Author | Uriah Derick D'Arcy |
---|---|
Language | English |
Published | 1819 |
Pages | 112 (2020 edition) |
ISBN | 9781914090004 |
The Black Vampyre; A Legend of St. Domingo is an American short story published in 1819 by the pseudonymous Uriah Derick D'Arcy. [1] It is credited as "the first black vampire story, the first comedic vampire story, the first story to include a mulatto vampire, the first vampire story by an American author, and perhaps the first anti-slavery short story." [1] The Black Vampyre tells the story of a black slave, who is resurrected as a vampire after being killed by his captor; the slave seeks revenge on his captor and achieves it by stealing the captor's son and marrying the captor's wife. D'Arcy sets the story against the conditions that led to the Haitian Revolution.
The novel opens with Mr. Anthony Gibbons recalling his family history. He begins his recollection with his ancestors leaving Guinea on a French ship and arriving in St. Domingo, where they are sold into slavery. They all die shortly after being sold, with the exception of one small boy who is sold to Mr. Personne. Mr. Personne kills the boy and throws the body into the ocean, but the body washes ashore and rises in the moonlight. Mr. Personne tries to kill the boy again, deciding to burn the boy in a pyre. Instead, the boy tosses Mr. Personne into the fire, resulting in Mr. Personne becoming badly scarred.
Mr. Personne regains consciousness in his own bed, and he is wrapped in bandages. He calls out for his wife, Euphemia, and his infant son. She informs him that there was nothing left of their son but his skin, hair, and nails.

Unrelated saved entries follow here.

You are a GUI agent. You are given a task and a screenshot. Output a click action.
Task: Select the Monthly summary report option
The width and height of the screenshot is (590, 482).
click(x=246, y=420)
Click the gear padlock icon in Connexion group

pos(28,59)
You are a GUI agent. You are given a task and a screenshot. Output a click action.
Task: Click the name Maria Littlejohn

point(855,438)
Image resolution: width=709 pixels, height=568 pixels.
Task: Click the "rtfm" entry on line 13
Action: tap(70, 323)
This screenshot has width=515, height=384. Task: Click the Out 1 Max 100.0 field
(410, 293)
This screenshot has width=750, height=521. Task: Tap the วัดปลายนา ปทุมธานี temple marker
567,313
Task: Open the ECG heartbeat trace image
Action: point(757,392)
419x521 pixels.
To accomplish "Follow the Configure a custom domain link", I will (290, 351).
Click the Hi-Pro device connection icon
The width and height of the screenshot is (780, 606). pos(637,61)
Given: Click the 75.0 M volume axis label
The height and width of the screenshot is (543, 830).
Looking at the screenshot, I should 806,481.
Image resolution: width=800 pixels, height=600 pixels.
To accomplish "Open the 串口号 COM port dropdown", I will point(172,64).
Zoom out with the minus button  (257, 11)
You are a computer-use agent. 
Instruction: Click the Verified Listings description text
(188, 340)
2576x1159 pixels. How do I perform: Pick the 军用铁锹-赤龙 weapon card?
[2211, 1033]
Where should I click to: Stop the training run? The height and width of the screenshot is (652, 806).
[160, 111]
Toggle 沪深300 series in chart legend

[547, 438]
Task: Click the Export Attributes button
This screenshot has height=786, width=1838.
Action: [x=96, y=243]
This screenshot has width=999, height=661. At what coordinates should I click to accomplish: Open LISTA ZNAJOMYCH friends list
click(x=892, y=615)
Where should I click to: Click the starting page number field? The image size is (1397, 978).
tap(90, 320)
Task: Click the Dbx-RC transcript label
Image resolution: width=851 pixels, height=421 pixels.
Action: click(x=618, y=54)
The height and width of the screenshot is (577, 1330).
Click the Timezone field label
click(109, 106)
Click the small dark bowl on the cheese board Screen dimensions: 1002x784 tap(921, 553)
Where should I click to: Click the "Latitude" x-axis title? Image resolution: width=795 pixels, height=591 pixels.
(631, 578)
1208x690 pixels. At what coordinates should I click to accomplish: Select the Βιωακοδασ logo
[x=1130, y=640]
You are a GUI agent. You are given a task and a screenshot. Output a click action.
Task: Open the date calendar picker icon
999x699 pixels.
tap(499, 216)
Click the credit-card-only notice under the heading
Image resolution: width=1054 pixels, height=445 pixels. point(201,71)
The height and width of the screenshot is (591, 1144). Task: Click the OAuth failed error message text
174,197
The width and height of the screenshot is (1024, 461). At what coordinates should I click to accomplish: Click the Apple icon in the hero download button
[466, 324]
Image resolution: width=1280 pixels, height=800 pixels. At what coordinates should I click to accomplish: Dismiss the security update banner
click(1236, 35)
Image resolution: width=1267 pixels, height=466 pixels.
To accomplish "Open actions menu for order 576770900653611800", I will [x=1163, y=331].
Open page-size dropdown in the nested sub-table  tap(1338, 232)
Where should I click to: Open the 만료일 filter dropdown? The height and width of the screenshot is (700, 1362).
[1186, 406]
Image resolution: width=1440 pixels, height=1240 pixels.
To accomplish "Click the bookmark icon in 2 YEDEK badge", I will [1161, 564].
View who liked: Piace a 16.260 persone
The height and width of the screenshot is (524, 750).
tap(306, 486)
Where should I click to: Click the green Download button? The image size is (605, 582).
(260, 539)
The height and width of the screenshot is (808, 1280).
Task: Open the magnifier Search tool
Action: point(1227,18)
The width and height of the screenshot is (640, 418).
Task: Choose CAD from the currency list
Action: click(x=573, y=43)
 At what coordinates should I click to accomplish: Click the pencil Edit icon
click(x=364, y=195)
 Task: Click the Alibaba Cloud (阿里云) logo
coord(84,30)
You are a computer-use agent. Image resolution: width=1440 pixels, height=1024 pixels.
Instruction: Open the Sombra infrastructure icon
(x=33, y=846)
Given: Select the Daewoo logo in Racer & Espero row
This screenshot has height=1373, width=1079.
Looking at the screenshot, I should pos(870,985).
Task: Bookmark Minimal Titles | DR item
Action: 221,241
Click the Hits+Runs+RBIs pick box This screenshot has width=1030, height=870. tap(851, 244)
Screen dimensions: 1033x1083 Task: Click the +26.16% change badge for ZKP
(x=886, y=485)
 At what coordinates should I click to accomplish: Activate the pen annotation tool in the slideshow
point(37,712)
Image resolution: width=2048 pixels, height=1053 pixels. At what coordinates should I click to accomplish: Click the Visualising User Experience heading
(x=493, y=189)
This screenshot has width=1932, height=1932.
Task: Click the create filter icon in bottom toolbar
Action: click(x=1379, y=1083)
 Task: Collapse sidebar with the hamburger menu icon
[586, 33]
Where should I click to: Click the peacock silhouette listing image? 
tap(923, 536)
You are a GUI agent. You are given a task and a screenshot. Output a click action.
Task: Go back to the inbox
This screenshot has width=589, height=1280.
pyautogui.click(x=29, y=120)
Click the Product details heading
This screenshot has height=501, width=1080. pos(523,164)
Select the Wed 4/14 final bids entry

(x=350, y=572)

After hearing of his son's death, Mr. Personne also dies.
Euphemia marries two more times. Her second and third marriages were to Mr. Marquand and Mr. Dubois respectively. While mourning the death of Dubois, she is approached by a colored Moorish Prince character, who is led in hand by Zembo, a European boy. Euphemia is enamored by the Prince, and she quickly marries him despite the chaplain's resistance.
Following their wedding, at midnight, the Prince takes Euphemia to her family graveyard. The Prince and Zembo dig up her son's grave. The Prince uses the blood from her son's heart to fill a golden goblet, which he then forces Euphemia to drink from. The Prince tells Euphemia that she is not allowed to tell anyone what happened in the graveyard. Euphemia faints, and she wakes up in her first husband's grave, only to find out that she has become a vampire.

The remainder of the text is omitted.